## [PROVIDED RECORDS]

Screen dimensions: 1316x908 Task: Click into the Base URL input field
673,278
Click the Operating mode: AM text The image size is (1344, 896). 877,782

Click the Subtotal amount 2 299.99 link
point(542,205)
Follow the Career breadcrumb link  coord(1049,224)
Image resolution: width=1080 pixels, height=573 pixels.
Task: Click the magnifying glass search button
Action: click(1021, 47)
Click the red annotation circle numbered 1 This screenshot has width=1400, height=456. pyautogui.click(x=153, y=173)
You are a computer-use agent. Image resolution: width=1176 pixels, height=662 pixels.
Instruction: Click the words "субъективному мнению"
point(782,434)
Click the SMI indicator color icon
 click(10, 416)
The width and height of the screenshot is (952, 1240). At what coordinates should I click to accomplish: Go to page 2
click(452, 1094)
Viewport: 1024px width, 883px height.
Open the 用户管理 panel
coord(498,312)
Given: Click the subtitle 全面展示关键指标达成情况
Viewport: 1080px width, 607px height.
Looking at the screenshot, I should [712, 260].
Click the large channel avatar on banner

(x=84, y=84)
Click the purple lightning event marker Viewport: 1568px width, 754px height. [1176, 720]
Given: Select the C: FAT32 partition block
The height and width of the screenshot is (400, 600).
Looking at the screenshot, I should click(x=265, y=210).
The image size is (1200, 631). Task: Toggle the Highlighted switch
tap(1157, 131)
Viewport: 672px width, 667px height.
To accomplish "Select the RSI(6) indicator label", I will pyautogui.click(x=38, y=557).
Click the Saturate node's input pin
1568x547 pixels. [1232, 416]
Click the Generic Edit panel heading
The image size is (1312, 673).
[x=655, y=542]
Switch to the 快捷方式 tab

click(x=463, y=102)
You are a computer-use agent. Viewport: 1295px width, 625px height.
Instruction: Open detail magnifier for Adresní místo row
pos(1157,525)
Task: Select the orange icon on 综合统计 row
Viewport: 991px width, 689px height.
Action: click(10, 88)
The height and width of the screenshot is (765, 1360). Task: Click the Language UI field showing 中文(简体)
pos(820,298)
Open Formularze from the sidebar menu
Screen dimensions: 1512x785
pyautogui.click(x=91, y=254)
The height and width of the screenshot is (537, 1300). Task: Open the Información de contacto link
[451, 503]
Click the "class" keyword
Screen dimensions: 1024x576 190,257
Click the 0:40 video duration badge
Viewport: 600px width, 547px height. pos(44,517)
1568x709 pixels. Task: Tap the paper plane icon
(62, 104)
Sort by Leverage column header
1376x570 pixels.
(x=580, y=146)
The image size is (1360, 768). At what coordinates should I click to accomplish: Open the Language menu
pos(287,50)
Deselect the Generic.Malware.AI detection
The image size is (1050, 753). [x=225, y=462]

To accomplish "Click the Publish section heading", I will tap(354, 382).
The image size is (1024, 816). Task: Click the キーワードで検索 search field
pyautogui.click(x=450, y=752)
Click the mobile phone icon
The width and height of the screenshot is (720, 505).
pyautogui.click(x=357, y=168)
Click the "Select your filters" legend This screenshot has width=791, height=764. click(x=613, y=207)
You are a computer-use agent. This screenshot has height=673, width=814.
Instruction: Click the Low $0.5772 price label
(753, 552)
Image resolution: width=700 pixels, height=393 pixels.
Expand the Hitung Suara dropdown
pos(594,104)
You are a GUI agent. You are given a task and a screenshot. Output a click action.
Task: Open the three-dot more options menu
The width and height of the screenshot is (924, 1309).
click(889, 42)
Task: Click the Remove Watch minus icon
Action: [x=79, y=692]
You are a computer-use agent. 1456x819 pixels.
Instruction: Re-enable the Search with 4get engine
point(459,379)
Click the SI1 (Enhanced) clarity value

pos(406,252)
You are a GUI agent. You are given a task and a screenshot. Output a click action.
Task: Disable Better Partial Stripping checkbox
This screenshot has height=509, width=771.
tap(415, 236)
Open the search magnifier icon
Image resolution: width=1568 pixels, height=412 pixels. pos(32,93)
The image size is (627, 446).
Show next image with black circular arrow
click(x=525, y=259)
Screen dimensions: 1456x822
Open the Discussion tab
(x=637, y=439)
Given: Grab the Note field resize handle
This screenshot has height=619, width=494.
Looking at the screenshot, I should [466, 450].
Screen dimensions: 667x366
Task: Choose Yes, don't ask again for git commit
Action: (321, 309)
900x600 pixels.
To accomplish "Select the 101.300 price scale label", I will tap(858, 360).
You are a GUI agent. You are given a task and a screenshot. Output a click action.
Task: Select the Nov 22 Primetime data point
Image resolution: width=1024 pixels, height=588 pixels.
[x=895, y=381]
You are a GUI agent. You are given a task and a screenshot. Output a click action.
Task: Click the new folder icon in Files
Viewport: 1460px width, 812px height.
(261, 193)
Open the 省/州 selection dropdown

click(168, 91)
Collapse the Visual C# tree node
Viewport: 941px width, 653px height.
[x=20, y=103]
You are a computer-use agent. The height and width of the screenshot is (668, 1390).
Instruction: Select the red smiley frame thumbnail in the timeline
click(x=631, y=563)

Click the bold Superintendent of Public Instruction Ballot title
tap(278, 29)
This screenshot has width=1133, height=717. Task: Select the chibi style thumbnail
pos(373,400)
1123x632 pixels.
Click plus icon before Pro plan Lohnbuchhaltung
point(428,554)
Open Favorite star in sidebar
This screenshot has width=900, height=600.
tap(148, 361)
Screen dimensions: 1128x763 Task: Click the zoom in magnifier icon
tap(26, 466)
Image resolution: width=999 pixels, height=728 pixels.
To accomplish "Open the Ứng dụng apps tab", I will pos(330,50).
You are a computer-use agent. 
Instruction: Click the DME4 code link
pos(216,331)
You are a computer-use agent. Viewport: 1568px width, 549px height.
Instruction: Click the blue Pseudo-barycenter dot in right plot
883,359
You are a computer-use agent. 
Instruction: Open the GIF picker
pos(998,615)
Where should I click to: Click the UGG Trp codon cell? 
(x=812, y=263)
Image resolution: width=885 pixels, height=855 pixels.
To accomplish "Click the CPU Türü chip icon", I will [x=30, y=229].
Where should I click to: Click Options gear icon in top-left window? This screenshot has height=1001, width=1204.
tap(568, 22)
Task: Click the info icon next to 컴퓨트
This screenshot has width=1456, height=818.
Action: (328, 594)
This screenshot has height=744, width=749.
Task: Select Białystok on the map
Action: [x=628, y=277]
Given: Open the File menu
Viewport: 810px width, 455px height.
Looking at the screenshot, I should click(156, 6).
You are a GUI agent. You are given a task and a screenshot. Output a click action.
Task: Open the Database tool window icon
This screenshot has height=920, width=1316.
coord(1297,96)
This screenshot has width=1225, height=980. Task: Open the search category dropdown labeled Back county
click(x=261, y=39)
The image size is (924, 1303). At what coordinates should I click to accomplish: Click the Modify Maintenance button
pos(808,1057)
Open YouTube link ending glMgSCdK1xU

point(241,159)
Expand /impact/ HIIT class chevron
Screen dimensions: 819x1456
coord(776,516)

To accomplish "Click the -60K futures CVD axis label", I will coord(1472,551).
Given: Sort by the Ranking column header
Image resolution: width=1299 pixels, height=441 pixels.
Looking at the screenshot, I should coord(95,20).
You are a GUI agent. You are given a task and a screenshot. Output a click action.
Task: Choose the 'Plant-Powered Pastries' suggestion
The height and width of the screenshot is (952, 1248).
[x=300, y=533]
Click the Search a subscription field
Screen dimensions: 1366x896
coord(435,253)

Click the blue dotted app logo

## [THE TASK]
Please revise the material above so that "Generic Edit panel heading" becomes "Generic Edit section heading", with every other line left unchanged.

## [EXERCISE OUTPUT]
Screen dimensions: 1316x908 Task: Click into the Base URL input field
673,278
Click the Operating mode: AM text The image size is (1344, 896). 877,782

Click the Subtotal amount 2 299.99 link
point(542,205)
Follow the Career breadcrumb link  coord(1049,224)
Image resolution: width=1080 pixels, height=573 pixels.
Task: Click the magnifying glass search button
Action: click(1021, 47)
Click the red annotation circle numbered 1 This screenshot has width=1400, height=456. pyautogui.click(x=153, y=173)
You are a computer-use agent. Image resolution: width=1176 pixels, height=662 pixels.
Instruction: Click the words "субъективному мнению"
point(782,434)
Click the SMI indicator color icon
 click(10, 416)
The width and height of the screenshot is (952, 1240). At what coordinates should I click to accomplish: Go to page 2
click(452, 1094)
Viewport: 1024px width, 883px height.
Open the 用户管理 panel
coord(498,312)
Given: Click the subtitle 全面展示关键指标达成情况
Viewport: 1080px width, 607px height.
Looking at the screenshot, I should [712, 260].
Click the large channel avatar on banner

(x=84, y=84)
Click the purple lightning event marker Viewport: 1568px width, 754px height. [1176, 720]
Given: Select the C: FAT32 partition block
The height and width of the screenshot is (400, 600).
Looking at the screenshot, I should click(x=265, y=210).
The image size is (1200, 631). Task: Toggle the Highlighted switch
tap(1157, 131)
Viewport: 672px width, 667px height.
To accomplish "Select the RSI(6) indicator label", I will pyautogui.click(x=38, y=557).
Click the Saturate node's input pin
1568x547 pixels. [1232, 416]
Click the Generic Edit section heading
The image size is (1312, 673).
[x=655, y=542]
Switch to the 快捷方式 tab

click(x=463, y=102)
You are a computer-use agent. Viewport: 1295px width, 625px height.
Instruction: Open detail magnifier for Adresní místo row
pos(1157,525)
Task: Select the orange icon on 综合统计 row
Viewport: 991px width, 689px height.
Action: click(10, 88)
The height and width of the screenshot is (765, 1360). Task: Click the Language UI field showing 中文(简体)
pos(820,298)
Open Formularze from the sidebar menu
Screen dimensions: 1512x785
pyautogui.click(x=91, y=254)
The height and width of the screenshot is (537, 1300). Task: Open the Información de contacto link
[451, 503]
Click the "class" keyword
Screen dimensions: 1024x576 190,257
Click the 0:40 video duration badge
Viewport: 600px width, 547px height. pos(44,517)
1568x709 pixels. Task: Tap the paper plane icon
(62, 104)
Sort by Leverage column header
1376x570 pixels.
(x=580, y=146)
The image size is (1360, 768). At what coordinates should I click to accomplish: Open the Language menu
pos(287,50)
Deselect the Generic.Malware.AI detection
The image size is (1050, 753). [x=225, y=462]

To accomplish "Click the Publish section heading", I will tap(354, 382).
The image size is (1024, 816). Task: Click the キーワードで検索 search field
pyautogui.click(x=450, y=752)
Click the mobile phone icon
The width and height of the screenshot is (720, 505).
pyautogui.click(x=357, y=168)
Click the "Select your filters" legend This screenshot has width=791, height=764. click(x=613, y=207)
You are a computer-use agent. This screenshot has height=673, width=814.
Instruction: Click the Low $0.5772 price label
(753, 552)
Image resolution: width=700 pixels, height=393 pixels.
Expand the Hitung Suara dropdown
pos(594,104)
You are a GUI agent. You are given a task and a screenshot. Output a click action.
Task: Open the three-dot more options menu
The width and height of the screenshot is (924, 1309).
click(889, 42)
Task: Click the Remove Watch minus icon
Action: [x=79, y=692]
You are a computer-use agent. 1456x819 pixels.
Instruction: Re-enable the Search with 4get engine
point(459,379)
Click the SI1 (Enhanced) clarity value

pos(406,252)
You are a GUI agent. You are given a task and a screenshot. Output a click action.
Task: Disable Better Partial Stripping checkbox
This screenshot has height=509, width=771.
tap(415, 236)
Open the search magnifier icon
Image resolution: width=1568 pixels, height=412 pixels. pos(32,93)
The image size is (627, 446).
Show next image with black circular arrow
click(x=525, y=259)
Screen dimensions: 1456x822
Open the Discussion tab
(x=637, y=439)
Given: Grab the Note field resize handle
This screenshot has height=619, width=494.
Looking at the screenshot, I should [466, 450].
Screen dimensions: 667x366
Task: Choose Yes, don't ask again for git commit
Action: (321, 309)
900x600 pixels.
To accomplish "Select the 101.300 price scale label", I will tap(858, 360).
You are a GUI agent. You are given a task and a screenshot. Output a click action.
Task: Select the Nov 22 Primetime data point
Image resolution: width=1024 pixels, height=588 pixels.
[x=895, y=381]
You are a GUI agent. You are given a task and a screenshot. Output a click action.
Task: Click the new folder icon in Files
Viewport: 1460px width, 812px height.
(261, 193)
Open the 省/州 selection dropdown

click(168, 91)
Collapse the Visual C# tree node
Viewport: 941px width, 653px height.
[x=20, y=103]
You are a computer-use agent. The height and width of the screenshot is (668, 1390).
Instruction: Select the red smiley frame thumbnail in the timeline
click(x=631, y=563)

Click the bold Superintendent of Public Instruction Ballot title
tap(278, 29)
This screenshot has width=1133, height=717. Task: Select the chibi style thumbnail
pos(373,400)
1123x632 pixels.
Click plus icon before Pro plan Lohnbuchhaltung
point(428,554)
Open Favorite star in sidebar
This screenshot has width=900, height=600.
tap(148, 361)
Screen dimensions: 1128x763 Task: Click the zoom in magnifier icon
tap(26, 466)
Image resolution: width=999 pixels, height=728 pixels.
To accomplish "Open the Ứng dụng apps tab", I will pos(330,50).
You are a computer-use agent. 
Instruction: Click the DME4 code link
pos(216,331)
You are a computer-use agent. Viewport: 1568px width, 549px height.
Instruction: Click the blue Pseudo-barycenter dot in right plot
883,359
You are a computer-use agent. 
Instruction: Open the GIF picker
pos(998,615)
Where should I click to: Click the UGG Trp codon cell? 
(x=812, y=263)
Image resolution: width=885 pixels, height=855 pixels.
To accomplish "Click the CPU Türü chip icon", I will [x=30, y=229].
Where should I click to: Click Options gear icon in top-left window? This screenshot has height=1001, width=1204.
tap(568, 22)
Task: Click the info icon next to 컴퓨트
This screenshot has width=1456, height=818.
Action: (328, 594)
This screenshot has height=744, width=749.
Task: Select Białystok on the map
Action: [x=628, y=277]
Given: Open the File menu
Viewport: 810px width, 455px height.
Looking at the screenshot, I should click(156, 6).
You are a GUI agent. You are given a task and a screenshot. Output a click action.
Task: Open the Database tool window icon
This screenshot has height=920, width=1316.
coord(1297,96)
This screenshot has width=1225, height=980. Task: Open the search category dropdown labeled Back county
click(x=261, y=39)
The image size is (924, 1303). At what coordinates should I click to accomplish: Click the Modify Maintenance button
pos(808,1057)
Open YouTube link ending glMgSCdK1xU

point(241,159)
Expand /impact/ HIIT class chevron
Screen dimensions: 819x1456
coord(776,516)

To accomplish "Click the -60K futures CVD axis label", I will coord(1472,551).
Given: Sort by the Ranking column header
Image resolution: width=1299 pixels, height=441 pixels.
Looking at the screenshot, I should coord(95,20).
You are a GUI agent. You are given a task and a screenshot. Output a click action.
Task: Choose the 'Plant-Powered Pastries' suggestion
The height and width of the screenshot is (952, 1248).
[x=300, y=533]
Click the Search a subscription field
Screen dimensions: 1366x896
coord(435,253)

Click the blue dotted app logo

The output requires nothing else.